- **What the exercise asks**: Only a verbatim restatement of the lines from the one with "You are a computer-use agent." through the end of the listing below is wanted. Pictures should be left out.

- **Dataset records**:
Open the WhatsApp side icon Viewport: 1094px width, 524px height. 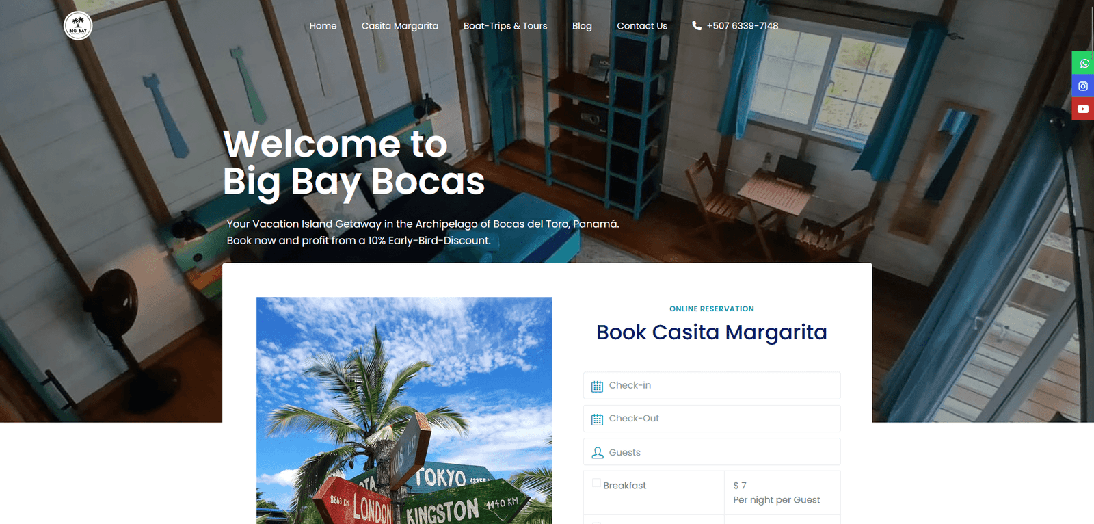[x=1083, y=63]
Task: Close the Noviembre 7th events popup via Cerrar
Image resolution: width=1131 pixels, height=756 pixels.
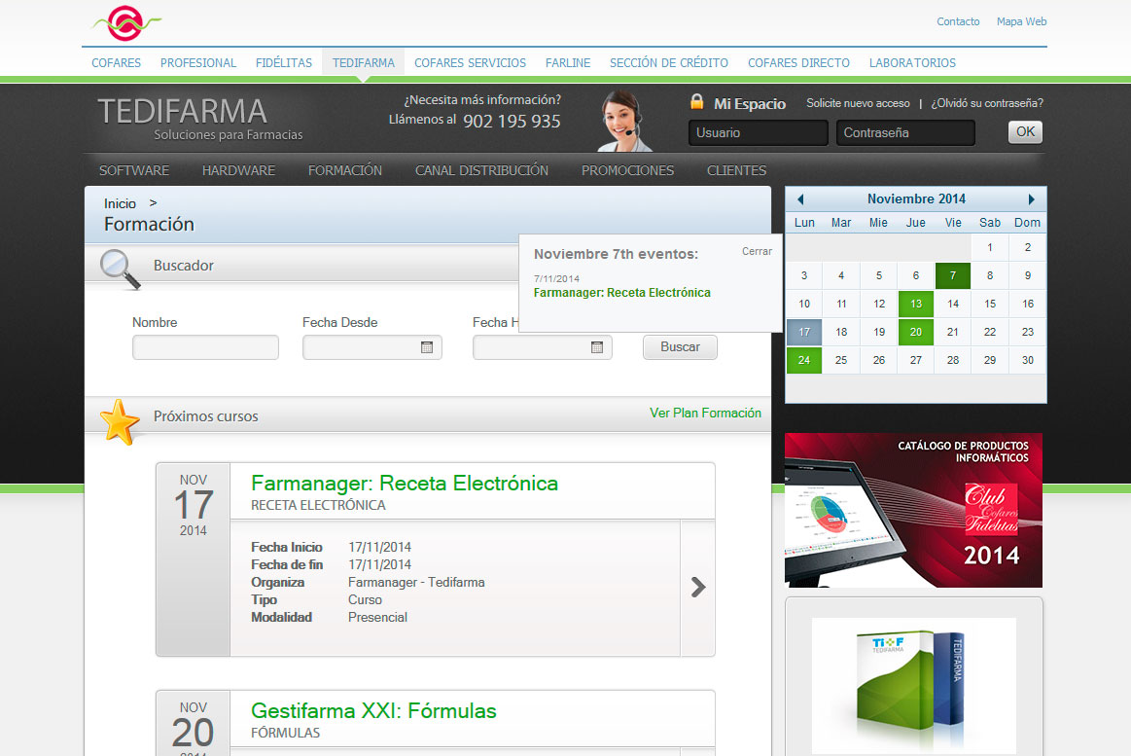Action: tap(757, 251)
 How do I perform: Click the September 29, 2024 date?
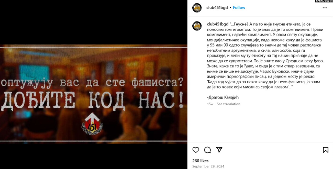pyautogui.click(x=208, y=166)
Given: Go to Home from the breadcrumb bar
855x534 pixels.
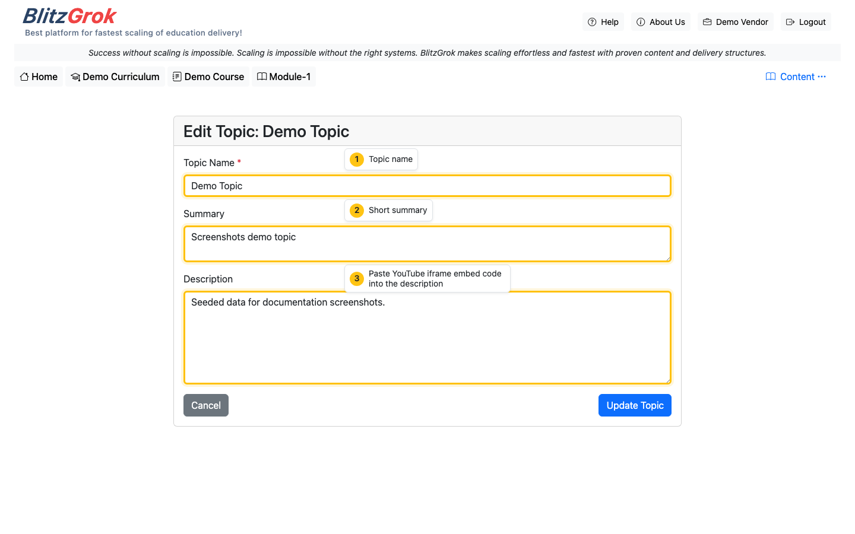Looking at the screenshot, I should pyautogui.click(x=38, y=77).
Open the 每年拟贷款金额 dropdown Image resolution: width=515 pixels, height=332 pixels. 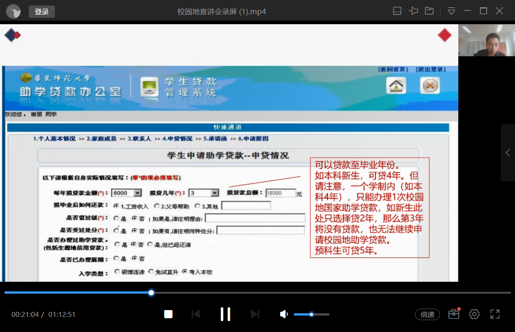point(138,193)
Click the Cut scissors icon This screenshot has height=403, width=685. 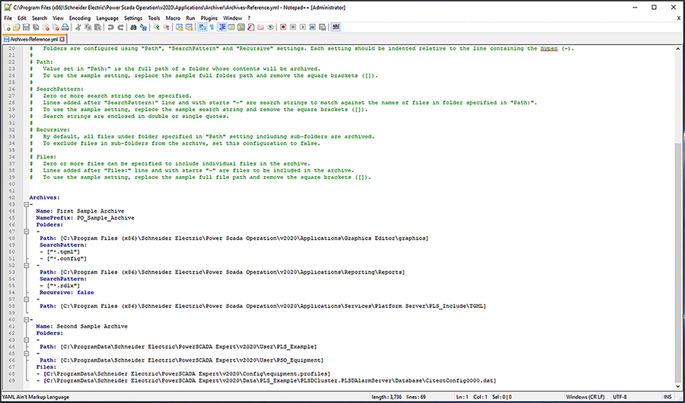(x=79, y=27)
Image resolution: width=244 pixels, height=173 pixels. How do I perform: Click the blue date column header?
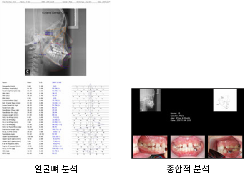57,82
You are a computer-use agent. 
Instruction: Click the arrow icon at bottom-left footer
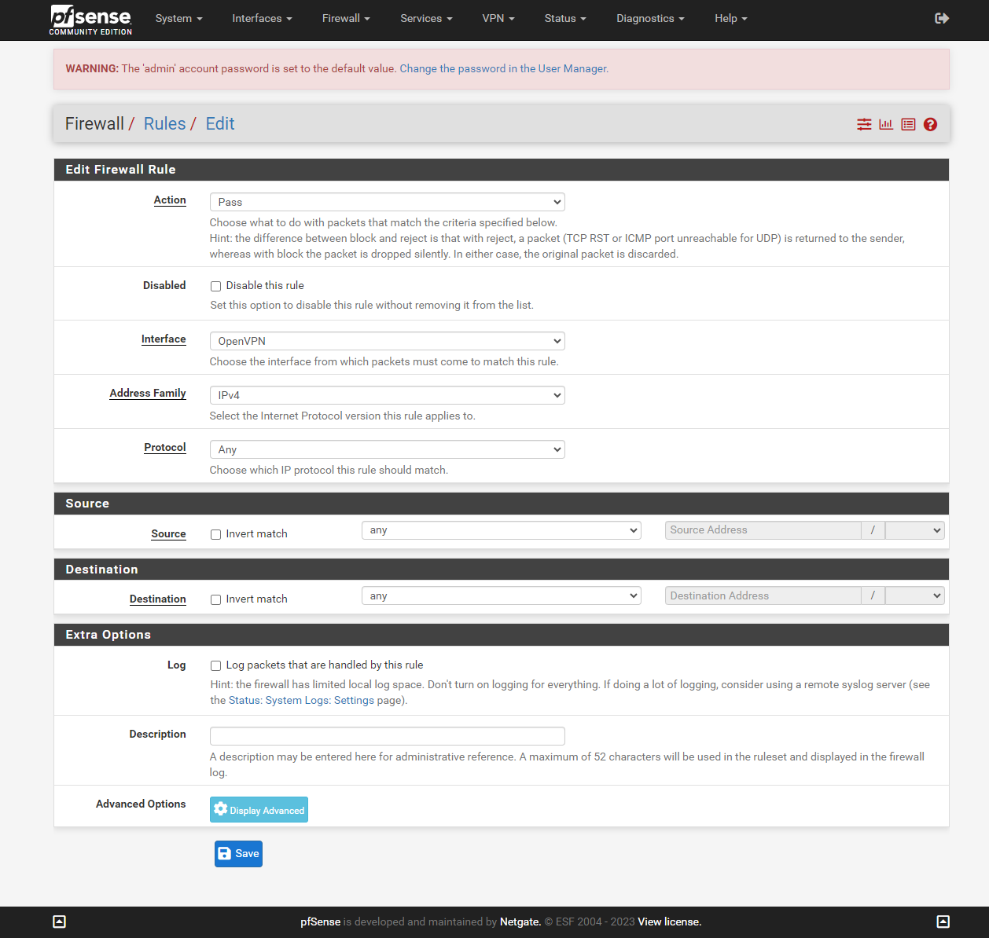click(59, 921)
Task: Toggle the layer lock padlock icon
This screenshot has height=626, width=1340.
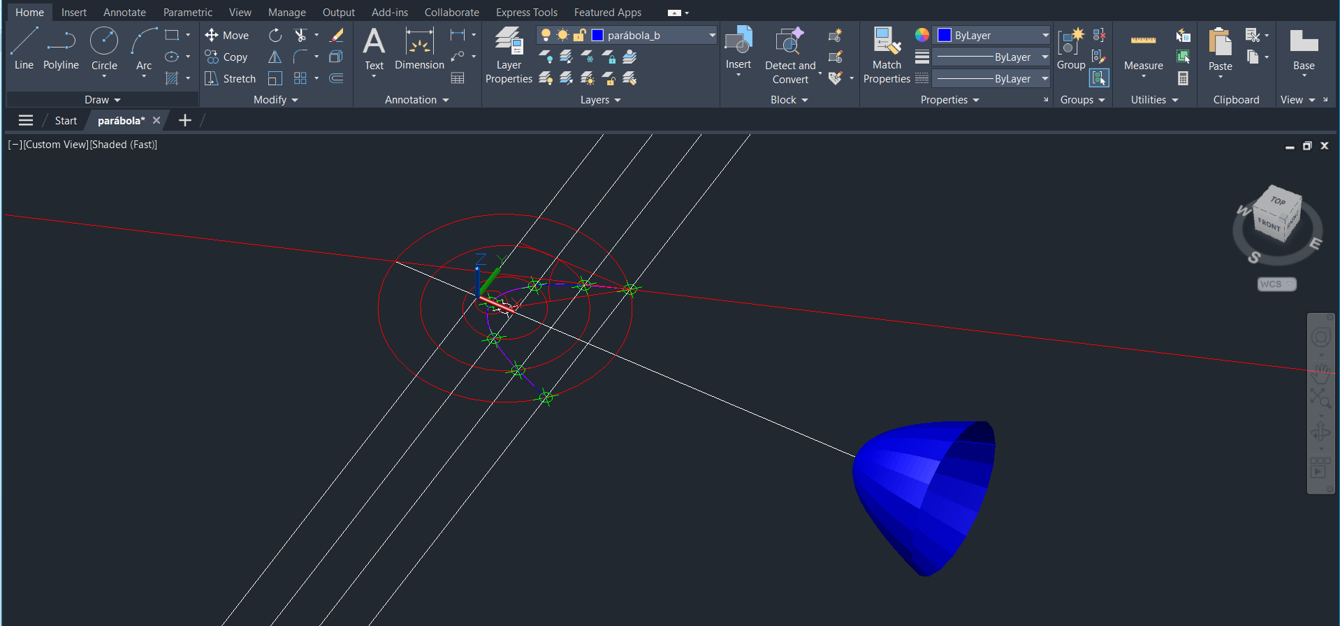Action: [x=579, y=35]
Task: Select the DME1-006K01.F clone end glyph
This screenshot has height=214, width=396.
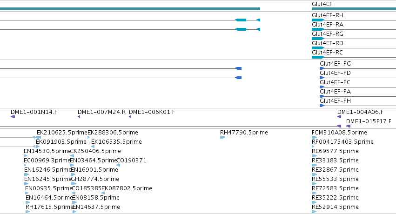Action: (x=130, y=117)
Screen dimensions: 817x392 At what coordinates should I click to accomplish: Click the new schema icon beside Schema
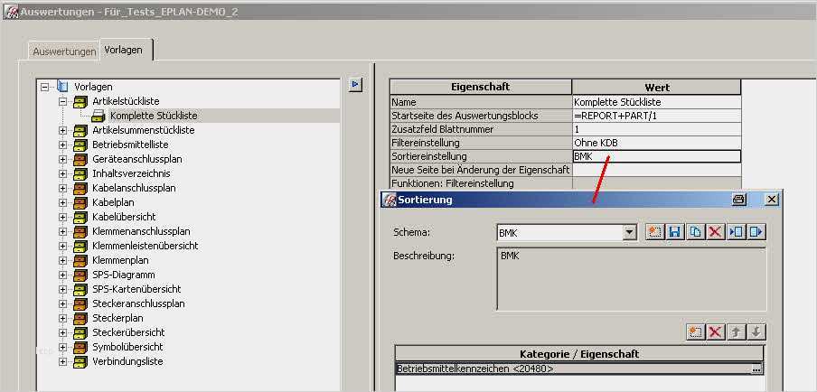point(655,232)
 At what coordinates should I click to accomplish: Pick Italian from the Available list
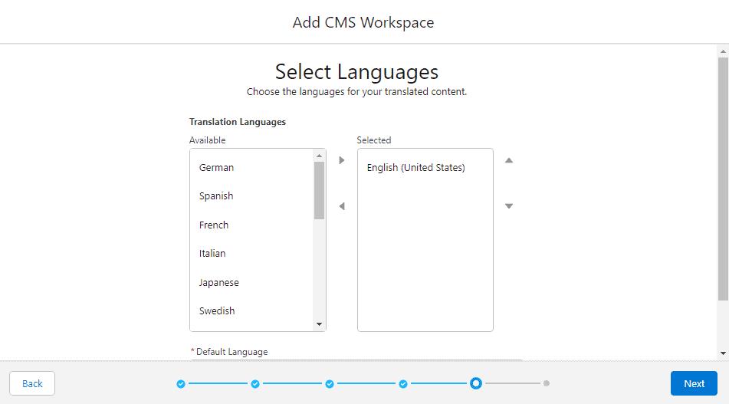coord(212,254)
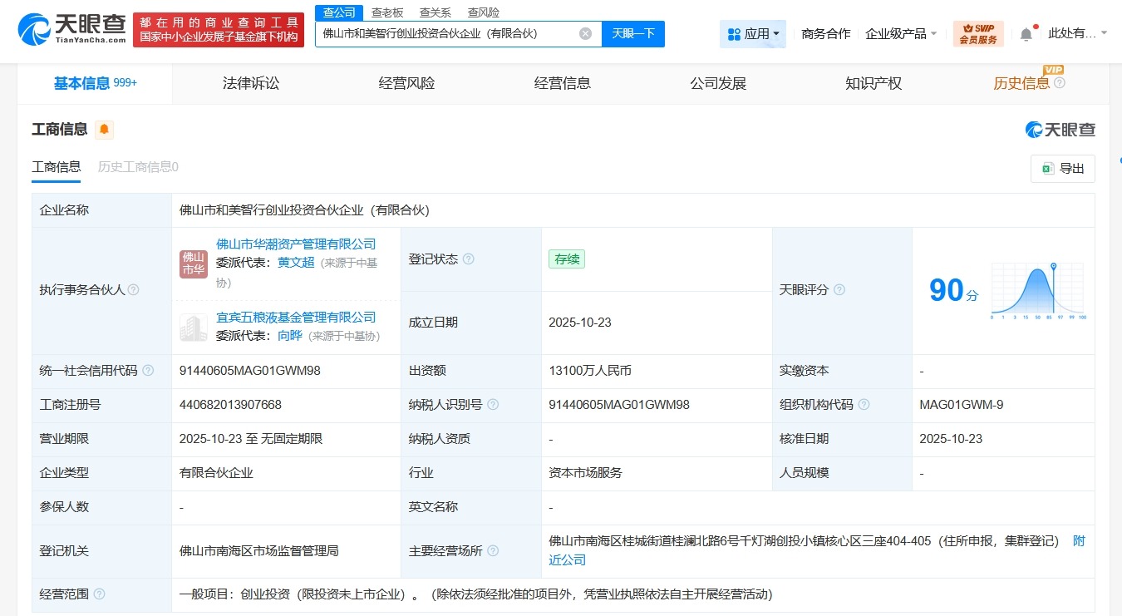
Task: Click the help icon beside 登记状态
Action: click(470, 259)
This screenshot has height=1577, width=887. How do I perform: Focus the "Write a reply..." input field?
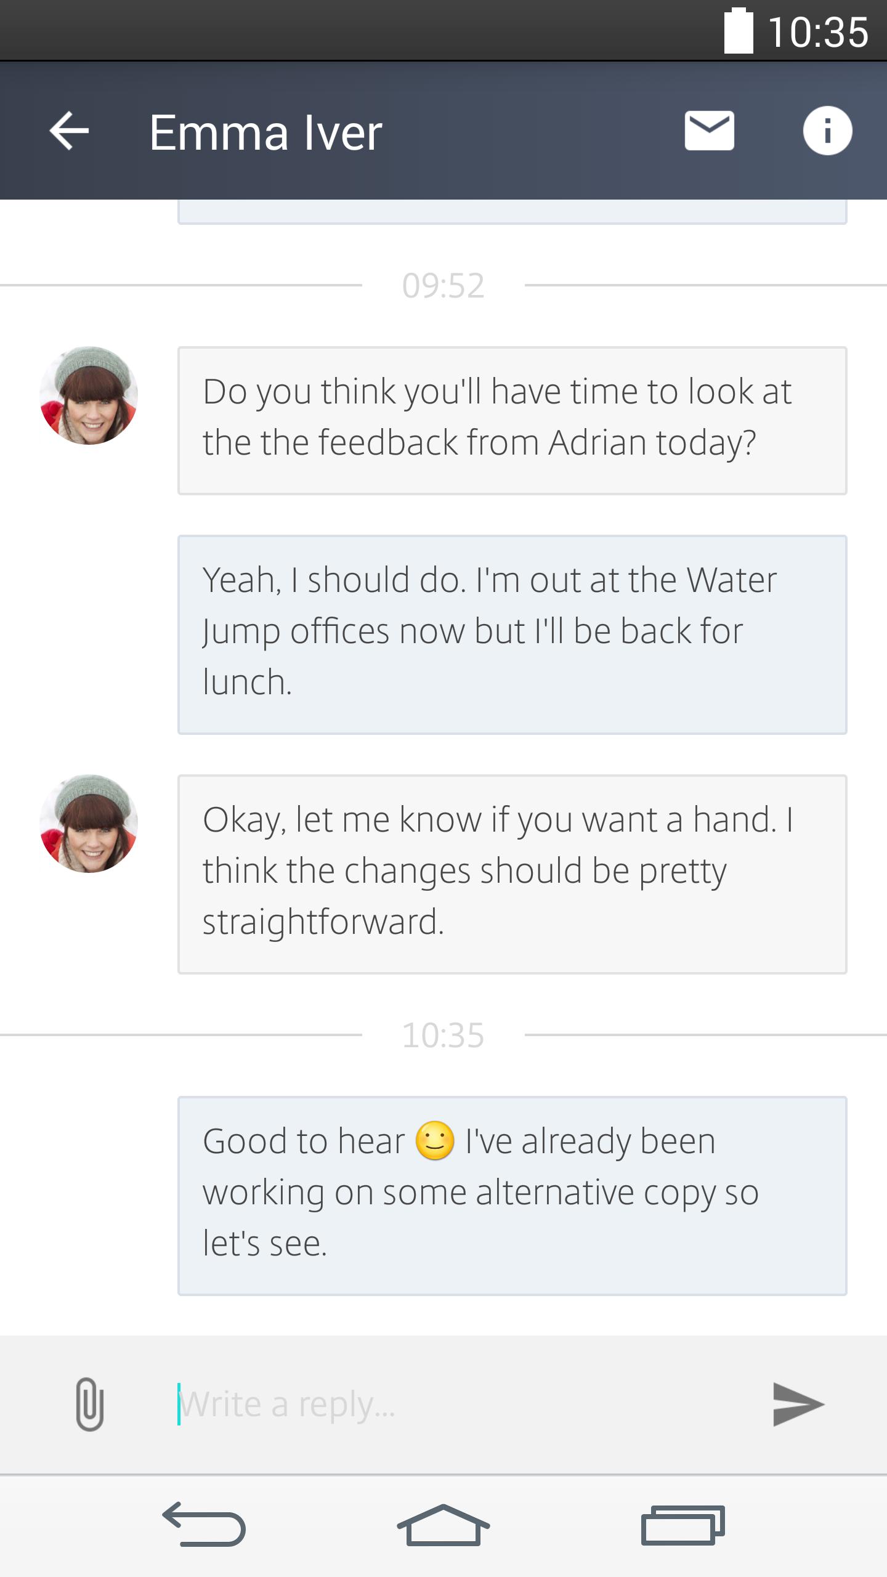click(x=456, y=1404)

- **Response area**:
You are a computer-use agent. 
Instruction: Click the arrow icon at bottom-left footer
click(59, 921)
Task: Toggle the layer lock padlock icon
This screenshot has height=626, width=1340.
Action: [x=579, y=35]
Task: Select the DME1-006K01.F clone end glyph
This screenshot has height=214, width=396.
Action: (x=130, y=117)
Screen dimensions: 817x392 At what coordinates should I click to accomplish: Click the new schema icon beside Schema
point(655,232)
 At what coordinates should I click to accomplish: Pick Italian from the Available list
coord(212,254)
Task: Click the help icon beside 登记状态
Action: click(470, 259)
This screenshot has height=1577, width=887. How do I perform: Focus the "Write a reply..." input field?
click(x=456, y=1404)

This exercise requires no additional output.